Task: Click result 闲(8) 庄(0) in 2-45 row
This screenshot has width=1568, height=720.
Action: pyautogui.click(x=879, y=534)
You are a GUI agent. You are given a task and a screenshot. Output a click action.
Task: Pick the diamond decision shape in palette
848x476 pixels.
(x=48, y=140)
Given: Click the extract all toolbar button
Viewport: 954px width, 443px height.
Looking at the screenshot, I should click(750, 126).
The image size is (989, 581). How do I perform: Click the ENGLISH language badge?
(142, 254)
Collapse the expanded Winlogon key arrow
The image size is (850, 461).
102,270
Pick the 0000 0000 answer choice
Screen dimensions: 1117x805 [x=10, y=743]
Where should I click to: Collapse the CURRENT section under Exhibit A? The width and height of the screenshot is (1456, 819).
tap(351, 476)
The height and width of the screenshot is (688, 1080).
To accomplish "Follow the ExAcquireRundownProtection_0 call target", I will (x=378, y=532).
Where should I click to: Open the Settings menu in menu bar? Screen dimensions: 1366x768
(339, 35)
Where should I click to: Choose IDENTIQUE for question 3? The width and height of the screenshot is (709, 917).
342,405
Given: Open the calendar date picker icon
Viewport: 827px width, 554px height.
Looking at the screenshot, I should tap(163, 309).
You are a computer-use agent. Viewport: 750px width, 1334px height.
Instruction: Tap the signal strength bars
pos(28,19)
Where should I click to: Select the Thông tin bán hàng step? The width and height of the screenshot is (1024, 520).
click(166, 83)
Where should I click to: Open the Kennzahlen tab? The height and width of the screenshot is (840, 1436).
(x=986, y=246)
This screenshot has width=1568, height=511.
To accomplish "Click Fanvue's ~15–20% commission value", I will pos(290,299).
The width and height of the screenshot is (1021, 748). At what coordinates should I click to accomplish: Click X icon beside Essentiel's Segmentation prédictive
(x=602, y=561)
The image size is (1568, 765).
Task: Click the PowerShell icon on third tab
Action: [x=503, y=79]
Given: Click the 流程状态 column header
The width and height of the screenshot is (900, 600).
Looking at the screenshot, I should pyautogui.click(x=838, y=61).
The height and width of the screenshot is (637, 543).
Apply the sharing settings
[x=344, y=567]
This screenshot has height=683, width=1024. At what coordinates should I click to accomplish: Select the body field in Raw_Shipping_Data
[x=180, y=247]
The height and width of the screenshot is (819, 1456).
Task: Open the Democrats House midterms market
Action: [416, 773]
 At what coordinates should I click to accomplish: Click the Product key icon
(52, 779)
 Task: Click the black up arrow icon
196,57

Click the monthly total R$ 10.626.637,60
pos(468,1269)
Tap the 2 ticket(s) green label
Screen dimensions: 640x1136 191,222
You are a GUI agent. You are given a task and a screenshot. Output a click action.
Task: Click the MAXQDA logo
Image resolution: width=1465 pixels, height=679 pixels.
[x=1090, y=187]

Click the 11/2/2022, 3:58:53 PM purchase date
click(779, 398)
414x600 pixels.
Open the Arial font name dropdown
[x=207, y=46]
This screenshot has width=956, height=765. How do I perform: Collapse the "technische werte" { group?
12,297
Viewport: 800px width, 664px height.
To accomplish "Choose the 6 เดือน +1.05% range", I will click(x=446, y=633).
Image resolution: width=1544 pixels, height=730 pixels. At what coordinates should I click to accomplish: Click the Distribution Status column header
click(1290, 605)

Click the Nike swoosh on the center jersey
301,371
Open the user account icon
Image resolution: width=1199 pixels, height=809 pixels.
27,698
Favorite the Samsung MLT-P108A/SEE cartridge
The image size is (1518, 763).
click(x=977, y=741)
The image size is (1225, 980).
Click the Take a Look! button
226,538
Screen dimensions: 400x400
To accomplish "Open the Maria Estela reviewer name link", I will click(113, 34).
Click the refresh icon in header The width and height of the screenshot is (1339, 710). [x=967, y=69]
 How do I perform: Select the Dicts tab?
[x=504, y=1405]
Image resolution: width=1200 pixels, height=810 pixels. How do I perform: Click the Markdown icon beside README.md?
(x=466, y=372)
────
REQUIREMENTS = Reproduce the listing above in full, substituting "How can I perform:" for every occurrence of "How do I perform:" and leaving everything else unchanged.

REPLY TO THE TASK =
Task: Click result 闲(8) 庄(0) in 2-45 row
This screenshot has width=1568, height=720.
Action: pyautogui.click(x=879, y=534)
You are a GUI agent. You are given a task and a screenshot. Output a click action.
Task: Pick the diamond decision shape in palette
848x476 pixels.
(x=48, y=140)
Given: Click the extract all toolbar button
Viewport: 954px width, 443px height.
Looking at the screenshot, I should click(750, 126).
The image size is (989, 581). How can I perform: Click the ENGLISH language badge?
(142, 254)
Collapse the expanded Winlogon key arrow
The image size is (850, 461).
102,270
Pick the 0000 0000 answer choice
Screen dimensions: 1117x805 [x=10, y=743]
Where should I click to: Collapse the CURRENT section under Exhibit A? The width and height of the screenshot is (1456, 819).
tap(351, 476)
The height and width of the screenshot is (688, 1080).
To accomplish "Follow the ExAcquireRundownProtection_0 call target", I will (x=378, y=532).
Where should I click to: Open the Settings menu in menu bar? Screen dimensions: 1366x768
(339, 35)
Where should I click to: Choose IDENTIQUE for question 3? The width and height of the screenshot is (709, 917).
342,405
Given: Open the calendar date picker icon
Viewport: 827px width, 554px height.
Looking at the screenshot, I should tap(163, 309).
You are a computer-use agent. Viewport: 750px width, 1334px height.
Instruction: Tap the signal strength bars
pos(28,19)
Where should I click to: Select the Thông tin bán hàng step? The width and height of the screenshot is (1024, 520).
click(166, 83)
Where should I click to: Open the Kennzahlen tab? The height and width of the screenshot is (840, 1436).
(x=986, y=246)
This screenshot has width=1568, height=511.
To accomplish "Click Fanvue's ~15–20% commission value", I will pos(290,299).
The width and height of the screenshot is (1021, 748). At what coordinates should I click to accomplish: Click X icon beside Essentiel's Segmentation prédictive
(x=602, y=561)
The image size is (1568, 765).
Task: Click the PowerShell icon on third tab
Action: [x=503, y=79]
Given: Click the 流程状态 column header
The width and height of the screenshot is (900, 600).
Looking at the screenshot, I should pyautogui.click(x=838, y=61).
The height and width of the screenshot is (637, 543).
Apply the sharing settings
[x=344, y=567]
This screenshot has height=683, width=1024. At what coordinates should I click to accomplish: Select the body field in Raw_Shipping_Data
[x=180, y=247]
The height and width of the screenshot is (819, 1456).
Task: Open the Democrats House midterms market
Action: [416, 773]
 At what coordinates should I click to accomplish: Click the Product key icon
(52, 779)
 Task: Click the black up arrow icon
196,57

Click the monthly total R$ 10.626.637,60
pos(468,1269)
Tap the 2 ticket(s) green label
Screen dimensions: 640x1136 191,222
You are a GUI agent. You are given a task and a screenshot. Output a click action.
Task: Click the MAXQDA logo
Image resolution: width=1465 pixels, height=679 pixels.
[x=1090, y=187]

Click the 11/2/2022, 3:58:53 PM purchase date
click(779, 398)
414x600 pixels.
Open the Arial font name dropdown
[x=207, y=46]
This screenshot has width=956, height=765. How can I perform: Collapse the "technische werte" { group?
12,297
Viewport: 800px width, 664px height.
To accomplish "Choose the 6 เดือน +1.05% range", I will click(x=446, y=633).
Image resolution: width=1544 pixels, height=730 pixels. At what coordinates should I click to accomplish: Click the Distribution Status column header
click(1290, 605)

Click the Nike swoosh on the center jersey
301,371
Open the user account icon
Image resolution: width=1199 pixels, height=809 pixels.
27,698
Favorite the Samsung MLT-P108A/SEE cartridge
The image size is (1518, 763).
click(x=977, y=741)
The image size is (1225, 980).
Click the Take a Look! button
226,538
Screen dimensions: 400x400
To accomplish "Open the Maria Estela reviewer name link", I will click(113, 34).
Click the refresh icon in header The width and height of the screenshot is (1339, 710). [x=967, y=69]
 How can I perform: Select the Dicts tab?
[x=504, y=1405]
Image resolution: width=1200 pixels, height=810 pixels. How can I perform: Click the Markdown icon beside README.md?
(x=466, y=372)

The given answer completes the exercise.